■ REQUIREMENT: Taking the line with "Mestrado em Ciência dos Materiais (128, 2242)" as the first and the line with "Samoëns (78, 282)" as the last, set down exactly every line in that range from the entries below, and no more.

■ EXCERPTED DATA:
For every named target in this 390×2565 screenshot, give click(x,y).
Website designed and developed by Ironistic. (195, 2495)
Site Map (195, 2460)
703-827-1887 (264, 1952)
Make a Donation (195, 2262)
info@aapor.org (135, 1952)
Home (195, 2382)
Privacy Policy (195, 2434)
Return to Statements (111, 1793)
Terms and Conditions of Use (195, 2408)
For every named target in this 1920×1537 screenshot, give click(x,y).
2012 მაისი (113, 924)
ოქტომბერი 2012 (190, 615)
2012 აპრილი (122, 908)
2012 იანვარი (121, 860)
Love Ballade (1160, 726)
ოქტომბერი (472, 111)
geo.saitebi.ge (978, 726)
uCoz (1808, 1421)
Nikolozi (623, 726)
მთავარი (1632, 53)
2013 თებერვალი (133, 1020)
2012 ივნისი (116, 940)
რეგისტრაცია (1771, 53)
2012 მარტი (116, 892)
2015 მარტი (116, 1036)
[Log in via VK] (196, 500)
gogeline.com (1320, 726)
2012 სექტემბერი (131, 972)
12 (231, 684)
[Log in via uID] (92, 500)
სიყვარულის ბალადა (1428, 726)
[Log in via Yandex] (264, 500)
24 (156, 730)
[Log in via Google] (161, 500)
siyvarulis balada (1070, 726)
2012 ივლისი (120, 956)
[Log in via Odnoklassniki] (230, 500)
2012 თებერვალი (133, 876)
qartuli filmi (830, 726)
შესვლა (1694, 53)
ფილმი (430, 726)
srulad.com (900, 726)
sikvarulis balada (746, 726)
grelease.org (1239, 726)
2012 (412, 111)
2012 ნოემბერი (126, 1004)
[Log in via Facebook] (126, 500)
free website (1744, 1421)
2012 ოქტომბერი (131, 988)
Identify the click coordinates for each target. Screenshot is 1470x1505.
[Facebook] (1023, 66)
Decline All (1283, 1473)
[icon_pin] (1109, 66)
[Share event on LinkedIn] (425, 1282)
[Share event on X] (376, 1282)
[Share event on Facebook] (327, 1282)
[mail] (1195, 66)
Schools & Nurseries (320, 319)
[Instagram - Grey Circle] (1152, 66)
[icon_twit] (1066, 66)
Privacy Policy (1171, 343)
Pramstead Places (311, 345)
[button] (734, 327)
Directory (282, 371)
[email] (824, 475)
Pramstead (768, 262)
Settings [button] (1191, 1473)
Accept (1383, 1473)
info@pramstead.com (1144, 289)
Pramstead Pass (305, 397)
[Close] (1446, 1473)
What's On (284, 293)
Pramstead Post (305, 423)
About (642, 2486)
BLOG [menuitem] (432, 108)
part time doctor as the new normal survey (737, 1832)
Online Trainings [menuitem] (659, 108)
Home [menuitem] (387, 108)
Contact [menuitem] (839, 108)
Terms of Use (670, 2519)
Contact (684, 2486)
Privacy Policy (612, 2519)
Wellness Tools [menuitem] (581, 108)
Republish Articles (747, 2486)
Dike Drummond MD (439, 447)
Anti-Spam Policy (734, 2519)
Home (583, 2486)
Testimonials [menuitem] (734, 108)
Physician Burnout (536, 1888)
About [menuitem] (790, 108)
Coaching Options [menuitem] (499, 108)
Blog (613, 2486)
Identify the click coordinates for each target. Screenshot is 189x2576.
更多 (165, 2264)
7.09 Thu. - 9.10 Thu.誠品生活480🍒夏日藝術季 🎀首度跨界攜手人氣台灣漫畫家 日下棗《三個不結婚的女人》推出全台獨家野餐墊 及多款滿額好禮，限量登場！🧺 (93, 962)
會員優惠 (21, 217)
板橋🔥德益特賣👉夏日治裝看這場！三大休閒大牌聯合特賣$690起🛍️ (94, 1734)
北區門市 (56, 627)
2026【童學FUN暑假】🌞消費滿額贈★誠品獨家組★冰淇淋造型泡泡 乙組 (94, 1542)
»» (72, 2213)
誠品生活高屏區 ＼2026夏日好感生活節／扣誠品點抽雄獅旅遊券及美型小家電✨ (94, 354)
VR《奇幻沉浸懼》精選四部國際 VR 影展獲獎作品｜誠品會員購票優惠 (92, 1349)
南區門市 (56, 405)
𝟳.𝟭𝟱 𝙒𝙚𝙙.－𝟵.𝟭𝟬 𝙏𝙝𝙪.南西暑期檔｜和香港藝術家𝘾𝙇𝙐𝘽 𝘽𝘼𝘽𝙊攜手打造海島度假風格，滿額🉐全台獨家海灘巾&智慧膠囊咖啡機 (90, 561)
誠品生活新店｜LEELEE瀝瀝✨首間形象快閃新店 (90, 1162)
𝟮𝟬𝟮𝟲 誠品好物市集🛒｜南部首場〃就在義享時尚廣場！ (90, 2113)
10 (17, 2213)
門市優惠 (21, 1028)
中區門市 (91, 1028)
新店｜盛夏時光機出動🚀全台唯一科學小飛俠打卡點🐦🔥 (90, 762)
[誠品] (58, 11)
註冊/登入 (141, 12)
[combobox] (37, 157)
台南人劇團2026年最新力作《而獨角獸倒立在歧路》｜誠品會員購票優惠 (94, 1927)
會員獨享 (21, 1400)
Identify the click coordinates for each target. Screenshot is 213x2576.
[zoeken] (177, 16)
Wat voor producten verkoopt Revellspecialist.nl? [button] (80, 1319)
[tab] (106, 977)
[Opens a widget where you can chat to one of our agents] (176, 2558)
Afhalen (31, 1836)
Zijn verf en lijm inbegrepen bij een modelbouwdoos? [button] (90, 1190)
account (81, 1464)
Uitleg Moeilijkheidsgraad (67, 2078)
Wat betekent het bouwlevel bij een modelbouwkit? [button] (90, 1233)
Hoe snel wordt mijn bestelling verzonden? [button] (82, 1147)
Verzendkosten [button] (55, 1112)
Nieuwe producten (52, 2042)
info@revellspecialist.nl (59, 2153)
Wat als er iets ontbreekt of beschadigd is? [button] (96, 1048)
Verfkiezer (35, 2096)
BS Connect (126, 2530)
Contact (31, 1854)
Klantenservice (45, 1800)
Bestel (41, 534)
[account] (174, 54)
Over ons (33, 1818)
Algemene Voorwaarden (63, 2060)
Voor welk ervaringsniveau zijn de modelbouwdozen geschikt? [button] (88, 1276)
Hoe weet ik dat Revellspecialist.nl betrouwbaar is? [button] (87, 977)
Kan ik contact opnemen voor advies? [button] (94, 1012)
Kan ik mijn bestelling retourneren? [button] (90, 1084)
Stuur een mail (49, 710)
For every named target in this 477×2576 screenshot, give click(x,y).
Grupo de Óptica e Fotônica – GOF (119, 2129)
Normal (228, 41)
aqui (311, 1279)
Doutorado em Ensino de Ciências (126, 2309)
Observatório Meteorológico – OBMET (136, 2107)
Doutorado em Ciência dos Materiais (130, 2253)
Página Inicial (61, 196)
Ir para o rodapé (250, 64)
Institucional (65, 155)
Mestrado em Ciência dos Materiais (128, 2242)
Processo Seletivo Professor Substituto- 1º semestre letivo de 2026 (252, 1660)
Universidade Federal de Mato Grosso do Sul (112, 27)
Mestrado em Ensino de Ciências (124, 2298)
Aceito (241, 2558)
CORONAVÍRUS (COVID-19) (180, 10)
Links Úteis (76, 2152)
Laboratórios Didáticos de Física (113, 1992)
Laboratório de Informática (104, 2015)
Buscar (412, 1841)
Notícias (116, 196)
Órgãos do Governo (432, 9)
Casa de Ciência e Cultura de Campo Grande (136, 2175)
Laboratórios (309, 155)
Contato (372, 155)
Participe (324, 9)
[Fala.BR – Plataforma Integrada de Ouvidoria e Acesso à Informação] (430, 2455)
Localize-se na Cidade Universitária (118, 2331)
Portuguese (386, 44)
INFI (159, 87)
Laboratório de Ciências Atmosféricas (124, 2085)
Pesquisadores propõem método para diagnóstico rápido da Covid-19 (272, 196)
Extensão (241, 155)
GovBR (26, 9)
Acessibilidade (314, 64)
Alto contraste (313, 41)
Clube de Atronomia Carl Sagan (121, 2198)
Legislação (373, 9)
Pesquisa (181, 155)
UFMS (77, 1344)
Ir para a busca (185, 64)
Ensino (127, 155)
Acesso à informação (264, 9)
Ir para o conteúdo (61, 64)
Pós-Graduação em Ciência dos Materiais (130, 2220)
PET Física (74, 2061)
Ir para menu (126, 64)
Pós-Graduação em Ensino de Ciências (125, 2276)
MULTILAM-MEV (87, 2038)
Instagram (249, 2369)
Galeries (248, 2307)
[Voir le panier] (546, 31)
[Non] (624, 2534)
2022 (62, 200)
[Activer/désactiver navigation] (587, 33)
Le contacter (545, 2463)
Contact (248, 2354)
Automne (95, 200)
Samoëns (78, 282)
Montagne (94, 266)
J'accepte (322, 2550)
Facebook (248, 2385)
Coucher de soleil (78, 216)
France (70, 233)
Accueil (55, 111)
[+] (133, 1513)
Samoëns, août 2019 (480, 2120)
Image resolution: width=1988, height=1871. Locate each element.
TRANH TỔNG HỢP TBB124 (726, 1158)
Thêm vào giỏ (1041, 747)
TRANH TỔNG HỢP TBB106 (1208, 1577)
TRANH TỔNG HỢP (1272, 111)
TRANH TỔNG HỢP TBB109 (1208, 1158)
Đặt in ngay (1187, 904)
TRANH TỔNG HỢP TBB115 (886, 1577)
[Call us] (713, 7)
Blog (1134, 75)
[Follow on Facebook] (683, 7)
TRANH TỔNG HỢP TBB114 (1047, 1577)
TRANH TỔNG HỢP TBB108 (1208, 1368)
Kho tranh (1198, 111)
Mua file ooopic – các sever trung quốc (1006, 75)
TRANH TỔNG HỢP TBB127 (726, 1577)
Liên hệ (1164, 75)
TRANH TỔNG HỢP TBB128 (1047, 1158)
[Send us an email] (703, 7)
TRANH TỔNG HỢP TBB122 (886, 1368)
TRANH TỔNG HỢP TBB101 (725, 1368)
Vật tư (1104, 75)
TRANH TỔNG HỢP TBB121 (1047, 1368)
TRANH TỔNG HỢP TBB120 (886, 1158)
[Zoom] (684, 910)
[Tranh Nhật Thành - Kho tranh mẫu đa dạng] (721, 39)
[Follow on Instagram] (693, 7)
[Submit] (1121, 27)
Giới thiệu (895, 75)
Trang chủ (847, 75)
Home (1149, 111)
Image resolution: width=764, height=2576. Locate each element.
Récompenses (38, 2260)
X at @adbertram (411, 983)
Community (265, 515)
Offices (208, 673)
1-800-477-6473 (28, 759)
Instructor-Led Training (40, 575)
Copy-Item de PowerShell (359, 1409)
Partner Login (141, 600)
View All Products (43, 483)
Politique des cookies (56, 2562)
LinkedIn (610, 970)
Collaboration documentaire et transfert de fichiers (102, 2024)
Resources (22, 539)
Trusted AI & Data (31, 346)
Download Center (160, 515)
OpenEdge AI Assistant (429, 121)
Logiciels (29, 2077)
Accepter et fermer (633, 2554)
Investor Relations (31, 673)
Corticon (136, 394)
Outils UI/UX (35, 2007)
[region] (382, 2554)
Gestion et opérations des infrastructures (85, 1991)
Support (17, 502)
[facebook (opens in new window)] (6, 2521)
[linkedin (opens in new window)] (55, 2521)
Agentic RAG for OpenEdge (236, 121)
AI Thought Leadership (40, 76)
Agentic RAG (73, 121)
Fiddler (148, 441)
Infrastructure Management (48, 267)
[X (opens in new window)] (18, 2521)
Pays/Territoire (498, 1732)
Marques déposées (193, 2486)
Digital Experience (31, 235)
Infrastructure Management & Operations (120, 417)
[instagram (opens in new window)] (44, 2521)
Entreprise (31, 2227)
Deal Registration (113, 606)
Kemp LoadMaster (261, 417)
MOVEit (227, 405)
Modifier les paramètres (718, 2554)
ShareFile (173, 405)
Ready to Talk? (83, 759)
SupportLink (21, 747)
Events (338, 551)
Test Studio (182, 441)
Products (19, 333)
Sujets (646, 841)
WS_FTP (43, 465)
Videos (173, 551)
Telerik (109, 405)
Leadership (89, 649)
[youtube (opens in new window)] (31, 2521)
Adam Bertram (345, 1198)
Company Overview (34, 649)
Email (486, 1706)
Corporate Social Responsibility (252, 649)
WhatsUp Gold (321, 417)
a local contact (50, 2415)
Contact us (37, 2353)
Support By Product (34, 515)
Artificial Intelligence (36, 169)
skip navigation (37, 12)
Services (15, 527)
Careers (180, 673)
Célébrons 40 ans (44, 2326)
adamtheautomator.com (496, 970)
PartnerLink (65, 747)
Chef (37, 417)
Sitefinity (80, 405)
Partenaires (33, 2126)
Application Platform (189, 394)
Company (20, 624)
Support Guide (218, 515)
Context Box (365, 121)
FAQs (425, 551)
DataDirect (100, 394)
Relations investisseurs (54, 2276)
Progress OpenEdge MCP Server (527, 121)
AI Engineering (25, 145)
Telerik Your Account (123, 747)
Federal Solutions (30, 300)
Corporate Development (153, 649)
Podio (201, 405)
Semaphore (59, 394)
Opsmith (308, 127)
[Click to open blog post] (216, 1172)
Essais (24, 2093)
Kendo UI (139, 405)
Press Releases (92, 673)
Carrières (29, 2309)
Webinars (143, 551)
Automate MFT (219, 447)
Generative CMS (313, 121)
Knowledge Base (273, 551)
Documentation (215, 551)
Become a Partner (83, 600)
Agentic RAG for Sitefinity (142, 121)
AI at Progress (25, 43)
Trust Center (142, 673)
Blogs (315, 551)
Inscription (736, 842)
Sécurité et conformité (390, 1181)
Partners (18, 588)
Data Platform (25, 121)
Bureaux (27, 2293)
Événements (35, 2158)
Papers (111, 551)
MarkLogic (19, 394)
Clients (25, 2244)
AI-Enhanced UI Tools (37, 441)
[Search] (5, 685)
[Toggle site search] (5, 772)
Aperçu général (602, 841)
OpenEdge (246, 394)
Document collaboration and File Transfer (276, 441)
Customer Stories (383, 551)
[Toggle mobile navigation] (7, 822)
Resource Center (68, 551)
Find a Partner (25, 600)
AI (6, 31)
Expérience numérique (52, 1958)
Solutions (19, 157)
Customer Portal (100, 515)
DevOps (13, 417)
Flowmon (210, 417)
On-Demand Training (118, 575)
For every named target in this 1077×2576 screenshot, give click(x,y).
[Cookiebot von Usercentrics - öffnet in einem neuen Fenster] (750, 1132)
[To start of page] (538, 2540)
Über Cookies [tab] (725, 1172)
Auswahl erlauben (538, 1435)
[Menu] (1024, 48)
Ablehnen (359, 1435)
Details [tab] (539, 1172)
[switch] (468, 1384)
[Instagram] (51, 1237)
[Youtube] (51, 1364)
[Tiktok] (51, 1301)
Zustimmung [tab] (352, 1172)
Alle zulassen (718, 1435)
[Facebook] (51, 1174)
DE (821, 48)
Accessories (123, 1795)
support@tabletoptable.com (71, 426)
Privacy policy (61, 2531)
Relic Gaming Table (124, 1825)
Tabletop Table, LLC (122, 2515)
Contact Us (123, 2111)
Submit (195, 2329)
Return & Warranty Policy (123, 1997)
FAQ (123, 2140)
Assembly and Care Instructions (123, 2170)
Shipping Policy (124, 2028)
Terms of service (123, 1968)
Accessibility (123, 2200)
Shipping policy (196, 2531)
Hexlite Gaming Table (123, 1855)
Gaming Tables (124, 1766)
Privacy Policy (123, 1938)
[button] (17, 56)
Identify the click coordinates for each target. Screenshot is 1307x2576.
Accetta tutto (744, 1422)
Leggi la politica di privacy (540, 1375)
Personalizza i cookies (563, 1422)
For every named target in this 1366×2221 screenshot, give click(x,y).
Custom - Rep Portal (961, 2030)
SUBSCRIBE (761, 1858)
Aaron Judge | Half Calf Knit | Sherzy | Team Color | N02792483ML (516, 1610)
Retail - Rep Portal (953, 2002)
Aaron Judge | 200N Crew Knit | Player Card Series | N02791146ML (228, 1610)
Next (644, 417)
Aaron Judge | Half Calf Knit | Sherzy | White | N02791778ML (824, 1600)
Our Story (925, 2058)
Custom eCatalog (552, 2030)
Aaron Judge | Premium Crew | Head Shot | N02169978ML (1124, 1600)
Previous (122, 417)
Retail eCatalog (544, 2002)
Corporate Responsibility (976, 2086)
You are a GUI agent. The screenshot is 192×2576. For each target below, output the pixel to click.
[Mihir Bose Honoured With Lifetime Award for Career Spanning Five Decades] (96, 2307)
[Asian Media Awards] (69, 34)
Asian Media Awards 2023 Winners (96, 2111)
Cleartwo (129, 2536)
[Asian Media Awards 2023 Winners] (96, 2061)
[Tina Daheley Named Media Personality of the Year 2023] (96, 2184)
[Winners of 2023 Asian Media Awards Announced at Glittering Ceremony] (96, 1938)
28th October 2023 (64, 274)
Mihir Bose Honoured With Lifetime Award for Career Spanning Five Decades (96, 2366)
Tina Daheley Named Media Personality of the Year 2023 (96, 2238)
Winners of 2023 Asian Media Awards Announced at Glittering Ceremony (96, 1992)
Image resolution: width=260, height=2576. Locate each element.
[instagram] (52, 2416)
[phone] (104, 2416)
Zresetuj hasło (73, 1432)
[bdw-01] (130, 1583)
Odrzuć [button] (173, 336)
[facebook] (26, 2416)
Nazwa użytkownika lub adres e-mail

■ EXERCISE ANSWER:
Mestrado em Ciência dos Materiais (128, 2242)
Processo Seletivo Professor Substituto- 1º semestre letivo de 2026 (252, 1660)
Universidade Federal de Mato Grosso do Sul (112, 27)
Mestrado em Ensino de Ciências (124, 2298)
Aceito (241, 2558)
CORONAVÍRUS (COVID-19) (180, 10)
Links Úteis (76, 2152)
Laboratórios Didáticos de Física (113, 1992)
Laboratório de Informática (104, 2015)
Buscar (412, 1841)
Notícias (116, 196)
Órgãos do Governo (432, 9)
Casa de Ciência e Cultura de Campo Grande (136, 2175)
Laboratórios (309, 155)
Contato (372, 155)
Participe (324, 9)
[Fala.BR – Plataforma Integrada de Ouvidoria e Acesso à Informação] (430, 2455)
Localize-se na Cidade Universitária (118, 2331)
Portuguese (386, 44)
INFI (159, 87)
Laboratório de Ciências Atmosféricas (124, 2085)
Pesquisadores propõem método para diagnóstico rápido da Covid-19 (272, 196)
Extensão (241, 155)
GovBR (26, 9)
Acessibilidade (314, 64)
Alto contraste (313, 41)
Clube de Atronomia Carl Sagan (121, 2198)
Legislação (373, 9)
Pesquisa (181, 155)
UFMS (77, 1344)
Ir para a busca (185, 64)
Ensino (127, 155)
Acesso à informação (264, 9)
Ir para o conteúdo (61, 64)
Pós-Graduação em Ciência dos Materiais (130, 2220)
PET Física (74, 2061)
Ir para menu (126, 64)
Pós-Graduação em Ensino de Ciências (125, 2276)
MULTILAM-MEV (87, 2038)
Instagram (249, 2369)
Galeries (248, 2307)
[Voir le panier] (546, 31)
[Non] (624, 2534)
2022 (62, 200)
[Activer/désactiver navigation] (587, 33)
Le contacter (545, 2463)
Contact (248, 2354)
Automne (95, 200)
Samoëns (78, 282)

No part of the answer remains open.